# Sulcata enclosure idea and pics please



## natalie (Aug 9, 2010)

Just saved a 20in sulcata from a really bad home and looking to see pics of other large sulcatas outdoor enclosures for some ideas to make this guy the best he can have. Can everyone please post pics of there enclosers. Thank you


----------



## Yvonne G (Aug 9, 2010)

Hi Natalie:

Good for you! We'd love to see pictures of your new "beast." 

We've all posted our habitats already. If you go through both the Sulcata section and the Enclosure section, you'll get some good ideas.

For the large sulcatas, I think the whole backyard is the best option.


----------



## chadk (Aug 9, 2010)

A few things to consider:

They may (not always, but it is possible) dig. They can dig huge deep holes. Give them a good tort shed, and they may not feel the need to dig, but you never know. 

Nice landscaping is pretty much out, unless you protected well. Concrete blocks stacked or a strong wood fence would work to keep them out of the roses. 

The grass will get worn out along the edges where the tort will likely want to 'cruise'. The bigger area the better so the wear and tear is spread out. But wet grass is likely to be a mud pit in short order. The more space the better if you want the lawn looking nice. 

Speaking of nice lawns, if you have one, besides being worn down by the heavy grazing tort, it will be decorated with nice little tort droppings and urates.

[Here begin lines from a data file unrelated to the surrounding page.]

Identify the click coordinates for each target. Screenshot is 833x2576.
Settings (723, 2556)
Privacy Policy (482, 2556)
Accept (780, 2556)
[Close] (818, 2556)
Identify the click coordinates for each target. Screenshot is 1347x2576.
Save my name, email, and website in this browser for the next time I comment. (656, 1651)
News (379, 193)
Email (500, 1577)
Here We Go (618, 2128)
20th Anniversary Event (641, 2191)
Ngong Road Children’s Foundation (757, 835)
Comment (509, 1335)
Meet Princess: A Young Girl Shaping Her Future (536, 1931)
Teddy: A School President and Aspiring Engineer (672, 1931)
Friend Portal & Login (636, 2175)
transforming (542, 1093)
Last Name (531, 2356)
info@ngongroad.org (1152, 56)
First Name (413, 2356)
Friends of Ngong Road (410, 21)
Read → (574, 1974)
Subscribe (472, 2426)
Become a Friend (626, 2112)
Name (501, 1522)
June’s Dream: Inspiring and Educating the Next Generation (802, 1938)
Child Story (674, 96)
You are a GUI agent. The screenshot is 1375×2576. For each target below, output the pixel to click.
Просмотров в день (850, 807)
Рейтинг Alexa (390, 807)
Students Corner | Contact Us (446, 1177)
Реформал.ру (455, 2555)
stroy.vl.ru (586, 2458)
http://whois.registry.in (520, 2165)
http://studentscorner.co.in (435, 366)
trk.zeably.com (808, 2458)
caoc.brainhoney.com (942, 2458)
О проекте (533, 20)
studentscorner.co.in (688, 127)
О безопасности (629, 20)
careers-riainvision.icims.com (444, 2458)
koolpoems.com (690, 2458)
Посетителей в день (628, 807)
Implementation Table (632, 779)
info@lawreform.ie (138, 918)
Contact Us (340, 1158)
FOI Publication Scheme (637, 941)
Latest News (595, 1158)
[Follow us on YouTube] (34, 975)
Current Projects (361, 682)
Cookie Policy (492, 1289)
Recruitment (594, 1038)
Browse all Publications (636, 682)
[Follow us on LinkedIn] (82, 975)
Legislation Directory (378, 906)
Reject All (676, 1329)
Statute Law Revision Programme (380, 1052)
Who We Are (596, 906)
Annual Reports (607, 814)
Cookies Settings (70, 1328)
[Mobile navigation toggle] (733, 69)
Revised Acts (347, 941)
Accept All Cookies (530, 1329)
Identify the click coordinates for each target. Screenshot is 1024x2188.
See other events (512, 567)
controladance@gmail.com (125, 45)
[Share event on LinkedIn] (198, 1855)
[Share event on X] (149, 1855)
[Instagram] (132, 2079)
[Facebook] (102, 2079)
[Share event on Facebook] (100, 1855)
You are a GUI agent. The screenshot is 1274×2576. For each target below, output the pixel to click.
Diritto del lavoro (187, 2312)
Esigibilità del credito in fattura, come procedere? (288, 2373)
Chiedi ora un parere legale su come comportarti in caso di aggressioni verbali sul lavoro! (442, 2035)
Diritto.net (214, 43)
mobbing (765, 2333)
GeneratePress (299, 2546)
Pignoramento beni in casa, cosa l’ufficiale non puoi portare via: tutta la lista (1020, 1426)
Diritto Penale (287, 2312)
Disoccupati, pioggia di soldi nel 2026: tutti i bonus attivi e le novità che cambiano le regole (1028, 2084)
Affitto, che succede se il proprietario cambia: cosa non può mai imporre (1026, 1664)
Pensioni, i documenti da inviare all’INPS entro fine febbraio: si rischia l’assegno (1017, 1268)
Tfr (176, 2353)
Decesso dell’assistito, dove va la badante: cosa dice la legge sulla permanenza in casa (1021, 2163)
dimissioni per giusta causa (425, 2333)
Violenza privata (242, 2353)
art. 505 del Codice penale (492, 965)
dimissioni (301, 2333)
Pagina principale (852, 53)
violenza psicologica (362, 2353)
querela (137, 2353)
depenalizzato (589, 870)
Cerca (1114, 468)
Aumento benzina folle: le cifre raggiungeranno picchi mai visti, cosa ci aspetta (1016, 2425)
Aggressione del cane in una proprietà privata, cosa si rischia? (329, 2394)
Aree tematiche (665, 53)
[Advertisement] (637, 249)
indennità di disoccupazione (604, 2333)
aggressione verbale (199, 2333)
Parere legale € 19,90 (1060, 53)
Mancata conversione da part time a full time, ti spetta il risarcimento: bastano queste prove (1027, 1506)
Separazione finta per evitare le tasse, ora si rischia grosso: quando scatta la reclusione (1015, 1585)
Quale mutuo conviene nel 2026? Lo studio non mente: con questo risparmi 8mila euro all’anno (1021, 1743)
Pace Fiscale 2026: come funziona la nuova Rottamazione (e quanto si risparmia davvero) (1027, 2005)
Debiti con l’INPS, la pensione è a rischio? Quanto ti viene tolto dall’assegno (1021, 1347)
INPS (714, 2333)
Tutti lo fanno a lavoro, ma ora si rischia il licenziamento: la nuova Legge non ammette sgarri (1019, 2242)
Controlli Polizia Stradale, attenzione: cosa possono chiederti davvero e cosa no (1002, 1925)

A little scooping with the shovel into a compost bin or something would be a good idea...

Watch our for downspouts, house siding, and things that a bulldozer of a tort may decide to rub his hard jagged shell along and knock down or ruin. Protect them with well placed boulders or somekind of barrier...

Lawn furnature may be knocked over or moved...

Swimming pools... and torts don't mix!

Also, regarding nice lawns... Avoid chemicals on it and learn to love weeds. Your tort would much more prefer a yard full of grass, dandilions, clover, plantain, etc than a manicured golf course lawn. And the tort will be much healthier too!

Just some random thoughts from someone who has recently built a few tort pens.

Also, search for tort sheds on here and see what folks have built. Depending on your climate, you may need an insulated, heated, tort shed for those winter months.

I live about an hour from Seattle and my torts do fine having their shed to stay warm year round, with full time access to the yard whenever they get stir crazy being cooped up and\or just want to go much on some grass\weeds.


----------



## natalie (Aug 9, 2010)

yes i know all of this. ive had him for about a week now. ive seen his poops i clean them out everyday. he doesnt seem to dig, but maybe cuz i have a house built for him. I live on 3 acres of nice open grassy area for him. i dont care if he messes up the yard, Im just care about him having the best life available. If that means no grass thats fine. He came from a very rough life (i have his story in sulcatas area) and want to make up for how he use to be treated!


----------



## DeanS (Aug 9, 2010)

Natalie...the entire three acres will make him very happy I have two 20 inch males roaming my ~1/4 acre and it's just enough...but it could be more...technically, I like the idea of 1 tort per 1/4 acre...but, as I said in your other thread, you are doing everything right!


----------